══ Material provided ══

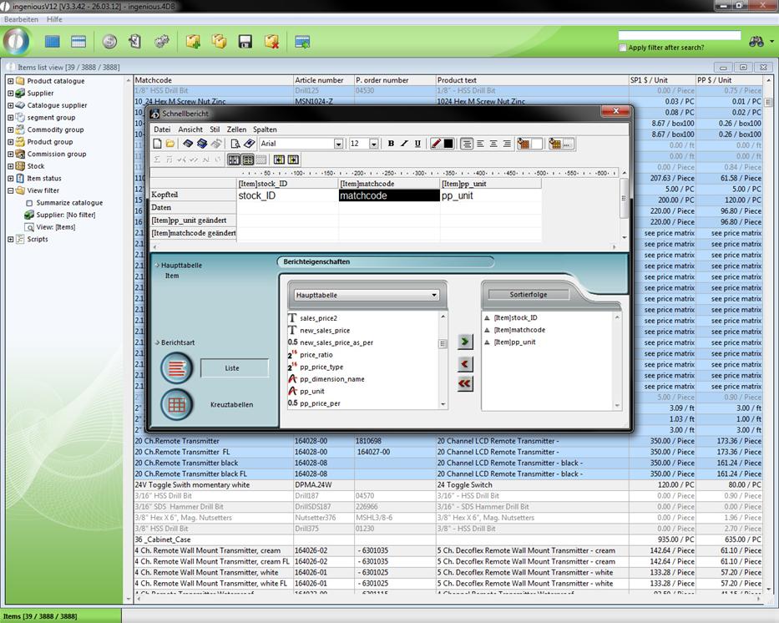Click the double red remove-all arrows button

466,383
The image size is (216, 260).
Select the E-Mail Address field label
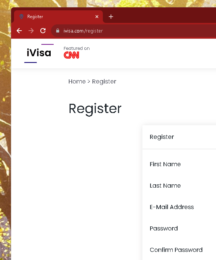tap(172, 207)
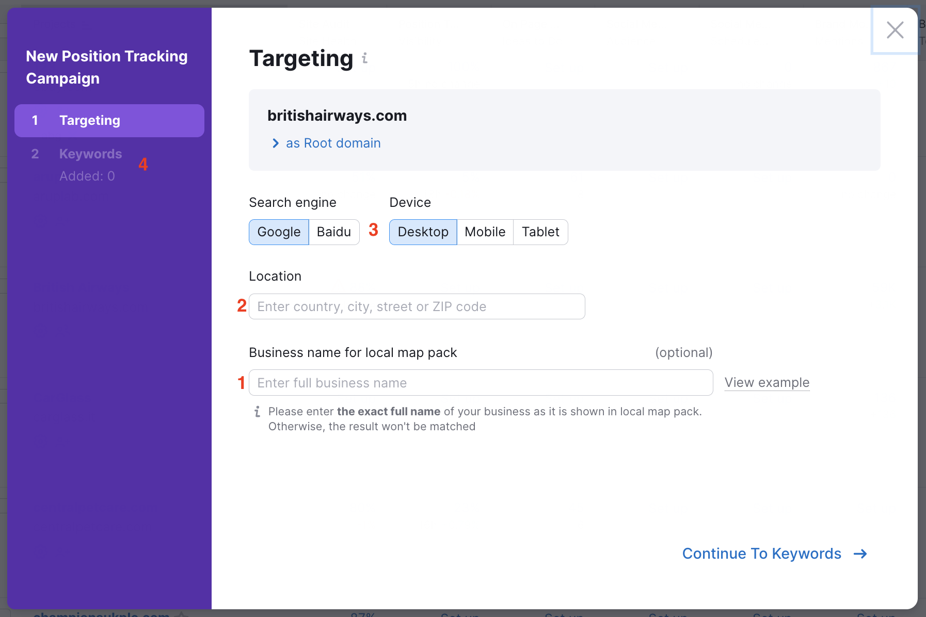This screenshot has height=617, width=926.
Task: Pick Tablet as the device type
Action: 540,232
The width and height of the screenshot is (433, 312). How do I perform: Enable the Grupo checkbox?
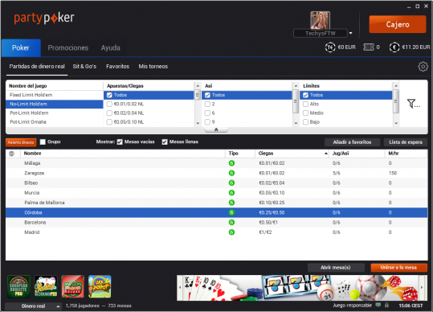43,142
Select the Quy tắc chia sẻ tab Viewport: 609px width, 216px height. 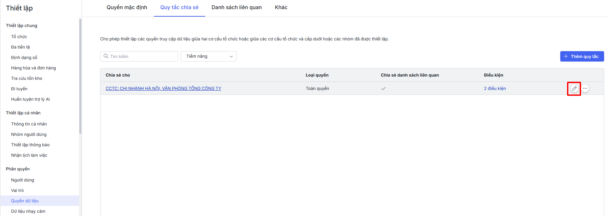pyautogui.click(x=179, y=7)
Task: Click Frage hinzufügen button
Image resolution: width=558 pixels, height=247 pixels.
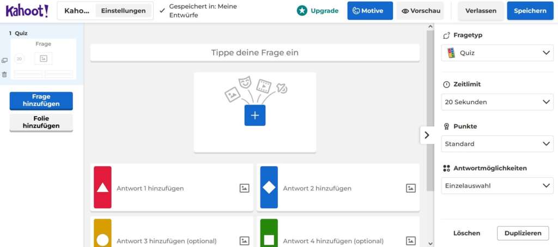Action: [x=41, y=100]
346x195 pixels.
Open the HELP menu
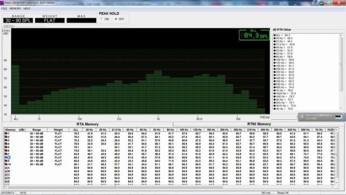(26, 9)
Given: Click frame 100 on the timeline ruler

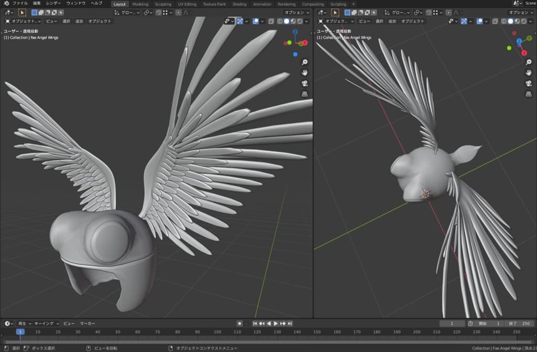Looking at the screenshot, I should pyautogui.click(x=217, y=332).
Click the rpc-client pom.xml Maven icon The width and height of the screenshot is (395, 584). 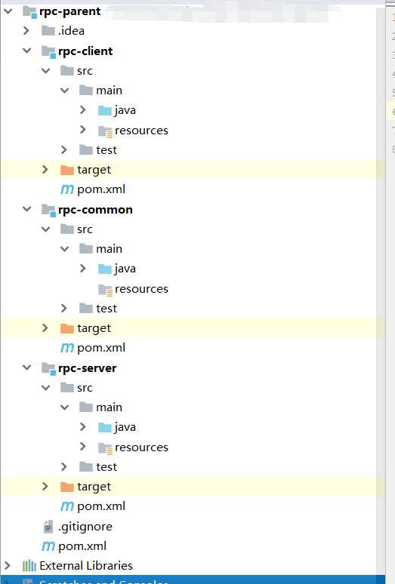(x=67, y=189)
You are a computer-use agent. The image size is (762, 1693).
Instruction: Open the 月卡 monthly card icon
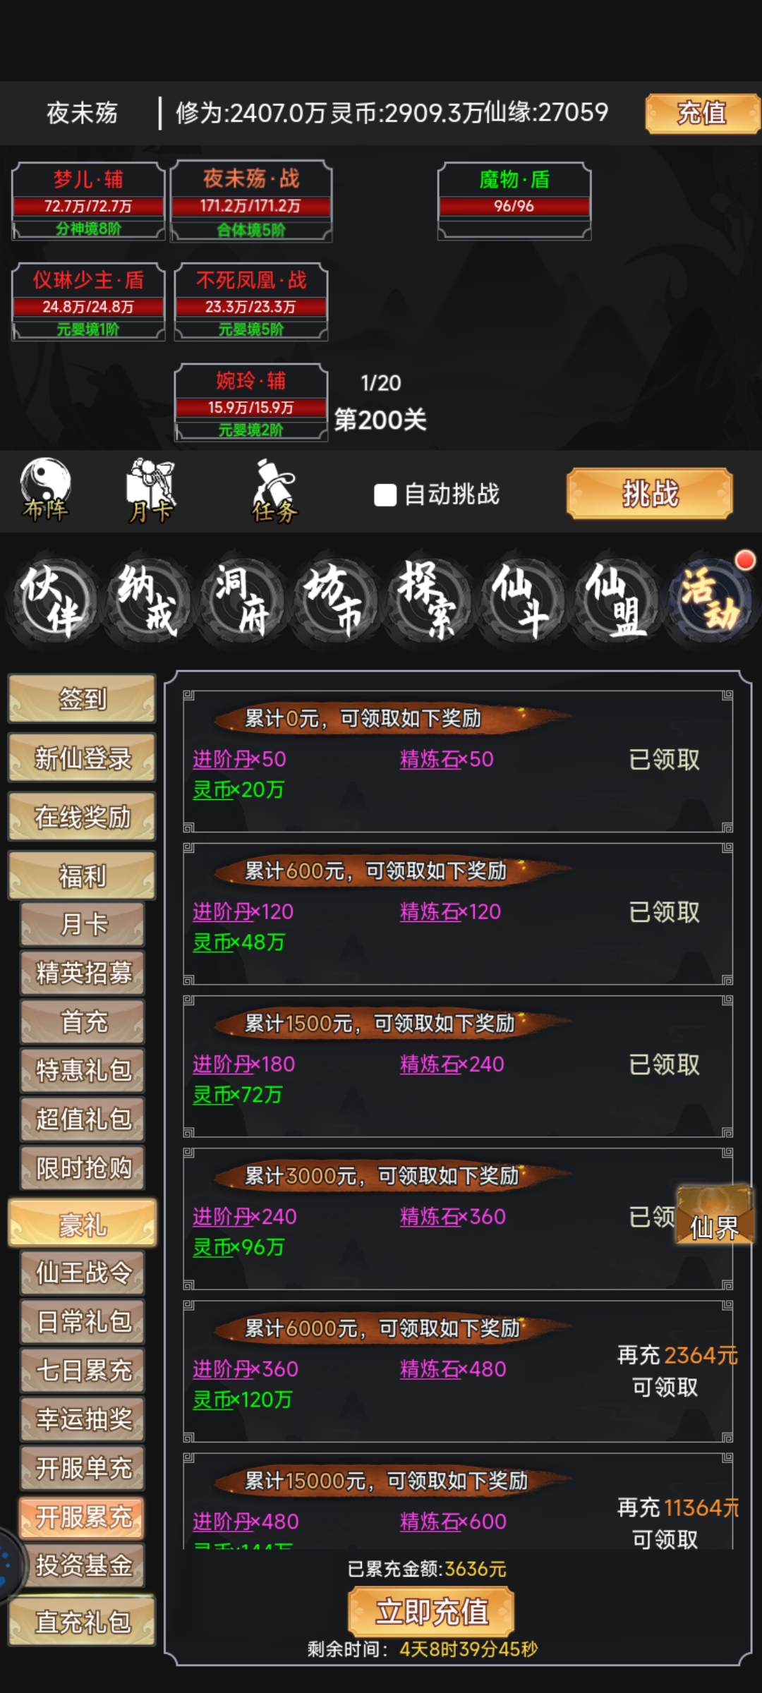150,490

═══
══ Material provided ══

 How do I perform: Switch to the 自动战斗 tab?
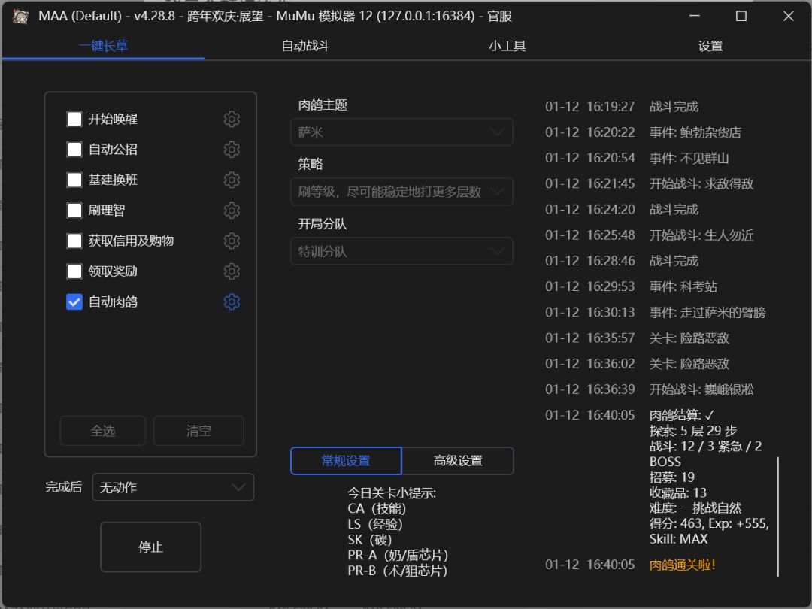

═══

- What the exercise asks:
Filter the listing down to the lines holding the word "size", and return those.

- Response to this task:
The image size is (216, 260).
You are a computer-use agent. The image size is (762, 1693).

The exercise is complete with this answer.